The Congress is widely predicted to be facing electoral rout this time, and if the polls are to be believed, perhaps a performance even worse than in 1999. In western democracies the leader of the losing party usually quits, making way for a change at the top. The million-dollar question about the Congress if it is defeated is whether this will finally prompt the party to look beyond family for leadership. 

 

The extraordinary success of the middle class-representing Aam Aadmi Party in the December 2013 elections to the provincial government in Delhi showed that an ordinary Joe like Arvind Kejriwal, a political unknown until two years ago, can succeed simply because he is seen as more representative of the people than traditional political elites. 

 

A driver of that shift was the outpouring of voter rage against Congress and its corrupt politicians. Weighed down by cliques and gatekeepers who control access to the family, the party’s present leadership is seen as unable to keep in touch with the aspirations of influential segments of the country’s voters – an assertive middle class and youth.

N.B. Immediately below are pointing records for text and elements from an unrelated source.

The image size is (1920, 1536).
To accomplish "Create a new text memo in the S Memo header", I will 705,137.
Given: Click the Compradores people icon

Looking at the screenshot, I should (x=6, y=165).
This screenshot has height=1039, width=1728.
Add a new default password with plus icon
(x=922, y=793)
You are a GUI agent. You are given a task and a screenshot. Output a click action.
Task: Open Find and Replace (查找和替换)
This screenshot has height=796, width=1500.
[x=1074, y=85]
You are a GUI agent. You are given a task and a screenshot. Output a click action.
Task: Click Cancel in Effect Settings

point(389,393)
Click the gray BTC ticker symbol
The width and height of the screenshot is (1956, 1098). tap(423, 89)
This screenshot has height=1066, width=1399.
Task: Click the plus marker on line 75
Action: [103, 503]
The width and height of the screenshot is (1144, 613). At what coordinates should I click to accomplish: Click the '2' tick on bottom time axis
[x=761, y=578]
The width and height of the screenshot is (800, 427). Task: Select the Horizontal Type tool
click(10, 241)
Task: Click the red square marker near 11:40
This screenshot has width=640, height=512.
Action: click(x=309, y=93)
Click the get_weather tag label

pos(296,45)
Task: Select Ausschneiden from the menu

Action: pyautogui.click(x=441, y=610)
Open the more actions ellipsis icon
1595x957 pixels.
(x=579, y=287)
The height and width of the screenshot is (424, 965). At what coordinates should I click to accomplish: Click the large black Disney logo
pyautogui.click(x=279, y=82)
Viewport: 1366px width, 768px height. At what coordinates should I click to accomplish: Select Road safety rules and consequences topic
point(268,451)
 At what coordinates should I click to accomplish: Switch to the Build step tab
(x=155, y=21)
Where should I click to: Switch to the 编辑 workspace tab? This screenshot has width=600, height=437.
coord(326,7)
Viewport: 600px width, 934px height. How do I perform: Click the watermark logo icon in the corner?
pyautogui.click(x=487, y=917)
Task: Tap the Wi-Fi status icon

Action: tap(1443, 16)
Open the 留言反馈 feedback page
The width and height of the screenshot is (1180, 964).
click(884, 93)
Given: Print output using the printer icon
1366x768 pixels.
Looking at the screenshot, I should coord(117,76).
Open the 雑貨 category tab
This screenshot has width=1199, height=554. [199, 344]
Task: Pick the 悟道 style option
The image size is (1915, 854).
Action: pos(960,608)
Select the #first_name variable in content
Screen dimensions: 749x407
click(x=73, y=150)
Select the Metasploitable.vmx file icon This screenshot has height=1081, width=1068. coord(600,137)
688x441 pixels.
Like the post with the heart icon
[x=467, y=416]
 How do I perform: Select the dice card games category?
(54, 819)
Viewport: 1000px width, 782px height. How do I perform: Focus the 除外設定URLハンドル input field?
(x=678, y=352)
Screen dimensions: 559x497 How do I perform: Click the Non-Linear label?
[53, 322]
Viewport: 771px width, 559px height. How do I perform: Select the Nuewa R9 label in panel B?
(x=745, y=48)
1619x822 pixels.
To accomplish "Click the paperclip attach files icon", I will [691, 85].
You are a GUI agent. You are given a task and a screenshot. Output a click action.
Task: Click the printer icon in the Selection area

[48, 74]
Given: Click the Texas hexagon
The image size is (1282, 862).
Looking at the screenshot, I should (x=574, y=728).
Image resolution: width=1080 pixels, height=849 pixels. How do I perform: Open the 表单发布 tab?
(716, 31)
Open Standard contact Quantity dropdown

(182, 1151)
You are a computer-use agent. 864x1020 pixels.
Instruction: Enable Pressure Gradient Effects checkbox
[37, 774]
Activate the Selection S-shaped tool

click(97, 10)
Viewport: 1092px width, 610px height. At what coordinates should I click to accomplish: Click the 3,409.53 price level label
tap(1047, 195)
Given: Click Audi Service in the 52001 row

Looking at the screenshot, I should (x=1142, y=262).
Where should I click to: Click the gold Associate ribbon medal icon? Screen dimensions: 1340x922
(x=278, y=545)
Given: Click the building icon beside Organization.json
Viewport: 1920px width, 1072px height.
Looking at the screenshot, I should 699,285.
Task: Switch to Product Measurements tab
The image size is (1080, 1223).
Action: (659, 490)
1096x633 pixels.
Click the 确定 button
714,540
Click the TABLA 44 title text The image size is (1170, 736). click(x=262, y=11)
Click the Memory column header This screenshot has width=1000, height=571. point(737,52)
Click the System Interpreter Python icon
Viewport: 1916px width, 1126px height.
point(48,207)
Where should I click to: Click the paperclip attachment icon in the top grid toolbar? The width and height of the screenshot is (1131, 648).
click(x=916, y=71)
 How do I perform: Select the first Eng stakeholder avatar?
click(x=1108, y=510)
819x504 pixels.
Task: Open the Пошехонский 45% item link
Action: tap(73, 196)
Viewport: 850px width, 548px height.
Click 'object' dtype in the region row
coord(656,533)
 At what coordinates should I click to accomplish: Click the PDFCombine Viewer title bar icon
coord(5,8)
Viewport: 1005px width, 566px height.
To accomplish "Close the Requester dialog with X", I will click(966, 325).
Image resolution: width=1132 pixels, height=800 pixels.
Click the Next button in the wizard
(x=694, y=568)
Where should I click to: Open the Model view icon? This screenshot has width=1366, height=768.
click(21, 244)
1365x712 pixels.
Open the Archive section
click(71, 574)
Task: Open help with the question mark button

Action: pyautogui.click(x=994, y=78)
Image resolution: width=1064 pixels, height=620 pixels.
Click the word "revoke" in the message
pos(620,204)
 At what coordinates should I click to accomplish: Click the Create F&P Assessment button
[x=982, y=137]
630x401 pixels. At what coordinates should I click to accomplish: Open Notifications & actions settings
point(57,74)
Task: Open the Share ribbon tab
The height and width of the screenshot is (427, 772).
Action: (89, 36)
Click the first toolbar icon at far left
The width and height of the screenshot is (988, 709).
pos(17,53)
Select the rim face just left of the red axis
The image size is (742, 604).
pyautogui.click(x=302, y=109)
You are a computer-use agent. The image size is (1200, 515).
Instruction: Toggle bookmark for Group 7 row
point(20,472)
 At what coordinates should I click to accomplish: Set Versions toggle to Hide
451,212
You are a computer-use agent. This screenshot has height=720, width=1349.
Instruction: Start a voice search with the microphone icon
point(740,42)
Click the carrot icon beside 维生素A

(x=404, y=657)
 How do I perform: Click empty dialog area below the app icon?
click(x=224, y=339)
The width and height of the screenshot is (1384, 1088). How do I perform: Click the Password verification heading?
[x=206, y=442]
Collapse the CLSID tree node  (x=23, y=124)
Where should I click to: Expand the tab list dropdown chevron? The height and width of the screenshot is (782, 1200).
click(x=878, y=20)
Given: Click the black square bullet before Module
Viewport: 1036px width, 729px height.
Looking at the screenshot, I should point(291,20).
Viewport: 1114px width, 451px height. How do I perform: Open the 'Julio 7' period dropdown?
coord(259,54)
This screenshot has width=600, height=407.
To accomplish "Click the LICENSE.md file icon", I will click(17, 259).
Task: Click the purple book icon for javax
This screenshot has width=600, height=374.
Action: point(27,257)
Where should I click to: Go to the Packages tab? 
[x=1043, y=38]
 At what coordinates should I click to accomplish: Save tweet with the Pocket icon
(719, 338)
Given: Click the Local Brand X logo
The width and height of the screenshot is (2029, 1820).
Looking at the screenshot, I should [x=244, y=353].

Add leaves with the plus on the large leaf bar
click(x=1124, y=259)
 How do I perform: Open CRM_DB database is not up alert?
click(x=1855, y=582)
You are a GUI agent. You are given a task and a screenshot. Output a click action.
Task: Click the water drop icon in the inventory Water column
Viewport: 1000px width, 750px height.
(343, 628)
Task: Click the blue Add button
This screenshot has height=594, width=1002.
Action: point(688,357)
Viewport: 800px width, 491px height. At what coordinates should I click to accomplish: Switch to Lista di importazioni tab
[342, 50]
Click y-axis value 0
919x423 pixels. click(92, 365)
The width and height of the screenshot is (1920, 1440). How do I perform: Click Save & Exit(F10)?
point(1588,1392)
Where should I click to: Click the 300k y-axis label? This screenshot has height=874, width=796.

For instance, when young people came out in their thousands to protest the rape of a girl in a Delhi bus in the winter of 2012, no Congress leader (or for that matter, no leader from any other party) immediately stepped up to express solidarity with them. With Rahul Gandhi apparently reluctant to face the protests other party leaders, including the large group of the party’s young parliamentarians, were hesitant to do so for fear of attracting the criticism that they were getting above themselves.

 

Supporters of the 130-year-old party, who see it as a progressive alternative to the right-wing Hindutva Bharatiya Janata Party, would want the Congress to reinvent itself even to play its role as an opposition party. Commentators have said the first step the party must take to prevent self-destruction is to hold internal elections and hand over the reins to a democratically chosen leadership. 

 

The tragedy is that when Congress members speak of an alternative, they speak of Rahul’s sister Priyanka. She is said to the more politically astute and charismatic of the two siblings, and as an added bonus resembles her grandmother Indira. Burdened by a corruption-tainted husband she has seemed keener to devote her life to bringing up her children. But it would be surprising if there isn’t a clamour for her to step in and save the party.

 

For the record, most democracies in South Asia have been ruled by dynasties at one time or the other. Sri Lanka was the first to set off the trend with the Bandaranaikes. That family also holds the record for being the only one in the region to quit politics after a challenger took over the party it had founded. In an irony of sorts, the challenger now seems unshakeable, and has a dynasty of his own.